▶ [Document segment]
begin
Module reference

List of all modules

Alphabetical list of all available modules

Readers

Reader modules read files or streams as documents and sections.

Modue class	Formats	Source parameters	Comments
AlvisAEReader	AlvisAE Database	`url`, `schema`, `username`, `password`, `campaignId`…	Also creates annotations and tuples
BioNLPSTReader	BioNLP-ST challenge	`textDir`, `a1Dir`, `a2Dir`	Also creates annotations and tuples
GeniaJSONReader	GENIA JSON	`source`	Also creates annotations
I2B2Reader	I2B2 challenge	`textDir`, `conceptsDir`, `assertionsDir`, `relationsDir`	Also creates annotations
LLLReader	LLL challenge	`source`	Also creates annotations
OBOReader	OBO	`oboFiles`	Each term as a document, name and synonyms as sections
PESVReader	PESV export	`docStream`, `entitiesStream`	Also creates annotations
PubAnnotationReader	PubAnnotation JSON format	`source`	Also creates annotations and tuples
PubTatorReader	PubTator	`sourcePath`	Also creates annotations
SQLImport	SGBDR	`url`, `schema`, `username`, `password`, `query`
TabularReader	Tab-separated text	`source`
TagTogReader	TagTog anndoc	`zipFile`
TextFileReader	Text	`sourcePath`
TikaReader	DOC, DOCX, PDF	`source`	Uses Apache Tika
TokenizedReader	one line per token	`source`
TreeTaggerReader	tree-tagger	`sourcePath`	Also creates words, POS-tags and lemmas
WebOfKnowledgeReader	Web of Knowledge	`source`
XMLReader	XML, HTML	`sourcePath`	Requires an XSLT stylesheet

Stylesheets for XMLReader

The AlvisNLP distribution contains pre-defined stylesheets.
end
▶ [Directives]
**a)** Translate this sentence from the module reference into Spanish: "Reader modules read files or streams as documents and sections."
**b)** Pick up the module reference after its last sentence and keep writing it.

▶ [Information provided]
begin
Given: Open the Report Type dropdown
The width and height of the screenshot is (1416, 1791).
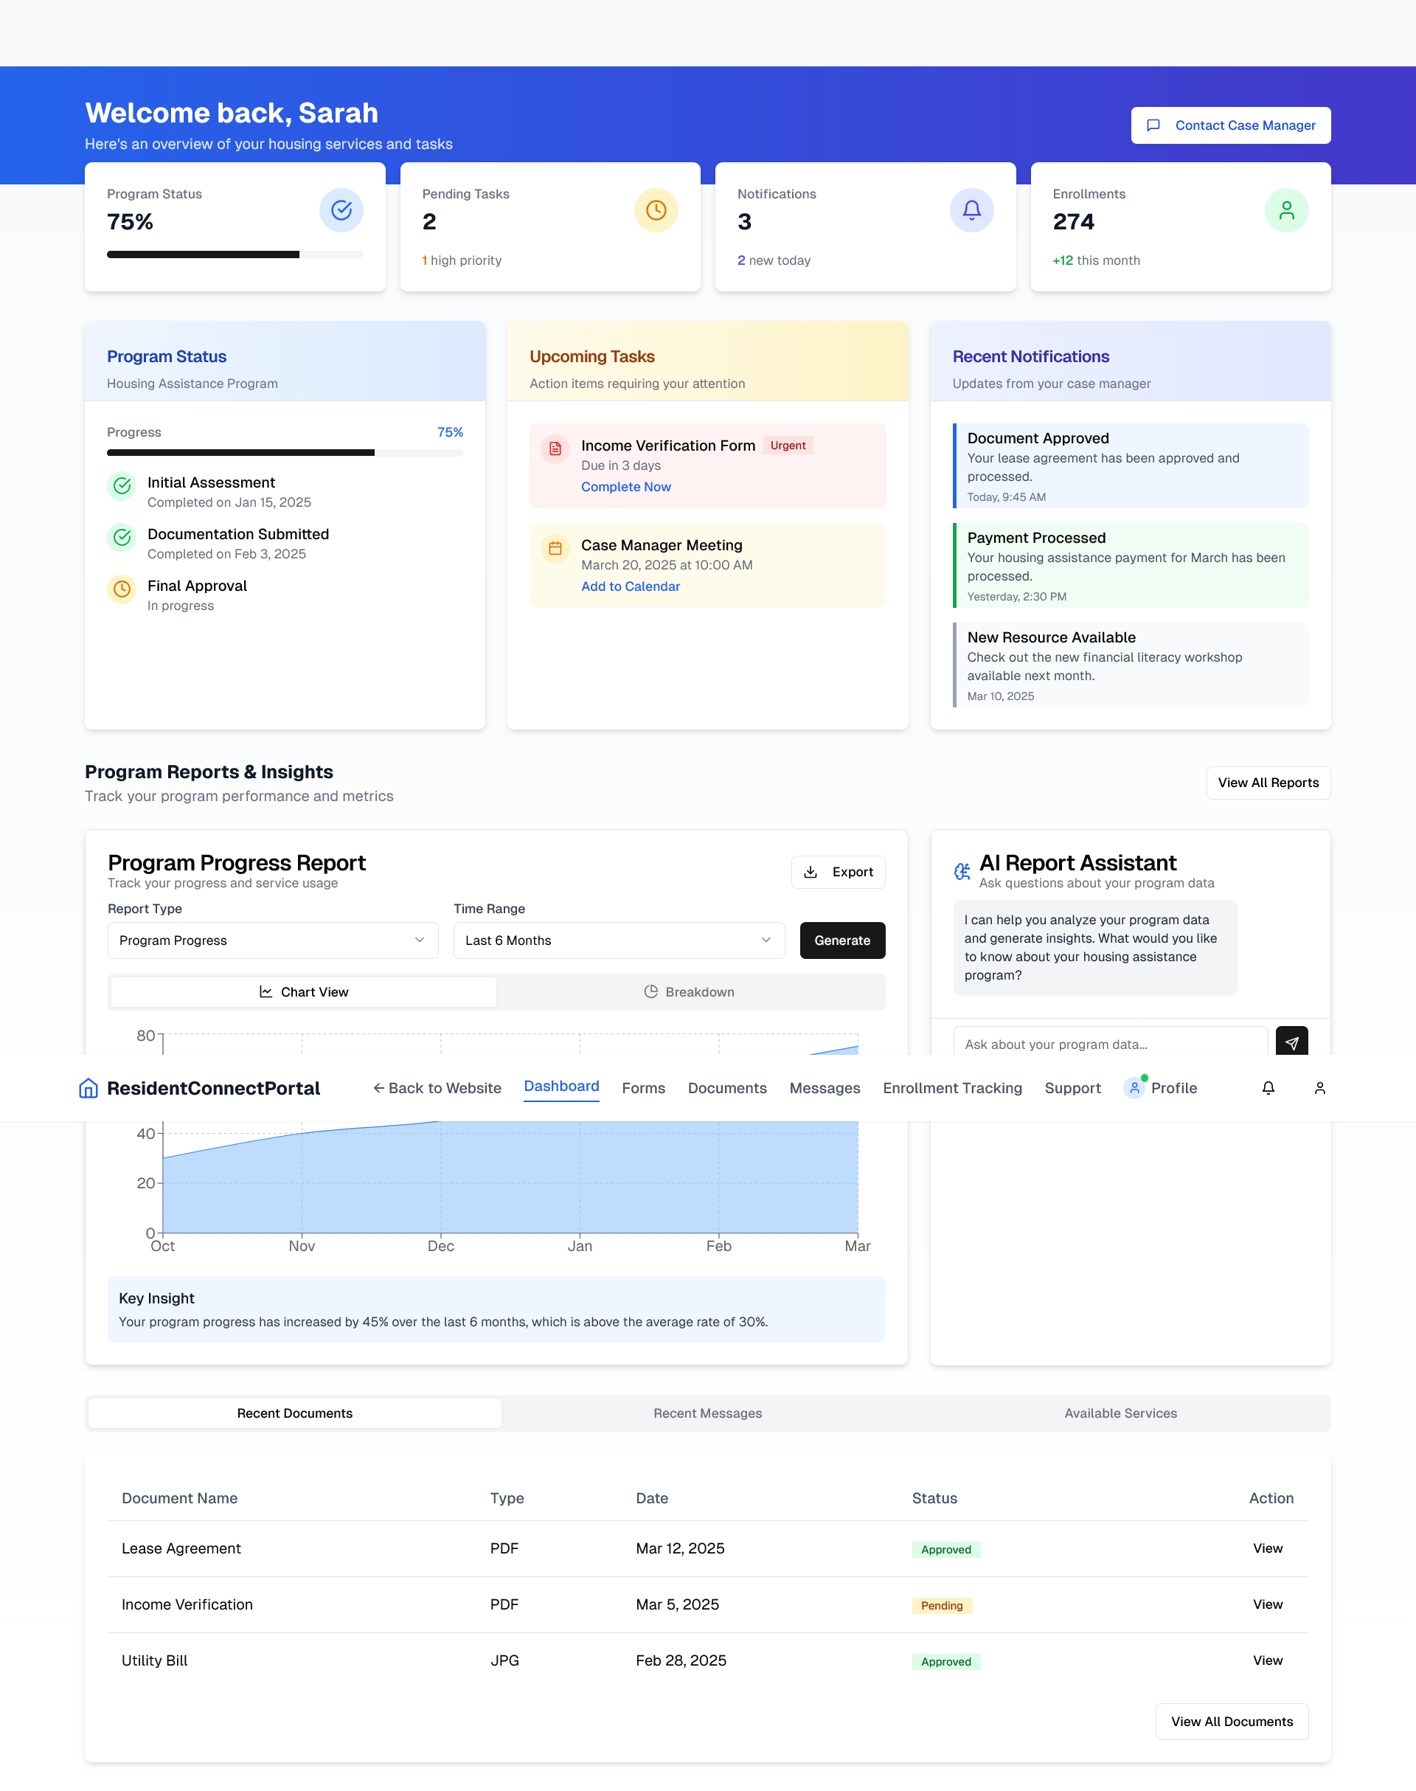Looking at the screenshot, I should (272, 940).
end
▶ [Answers to each task]
**a)** Los módulos lectores leen archivos o flujos como documentos y secciones.

**b)**
Stylesheet location	Schema
`res://XMLReader/endnote2alvisnlp.xslt`	EndNote
`res://XMLReader/gene-train2alvisnlp.xslt`	gene-train
`res://XMLReader/html2alvisnlp.xslt`	HTML
`res://XMLReader/pmc2alvisnlp.xslt`	PubMed Central OA
`res://XMLReader/prodINRA2alvisnlp.xslt`	ProdINRA
`res://XMLReader/pubmed2alvisnlp.xslt`	PubMed

Multi-purpose reader

The AlvisNLP distribution ships with a plan that can read documents in various formats:

<read href="res://reader.plan">
  <select>...</select>
  <source>...</source>
</read>

The source parameter is the location of the document(s), its type and conversion is like SourceStream.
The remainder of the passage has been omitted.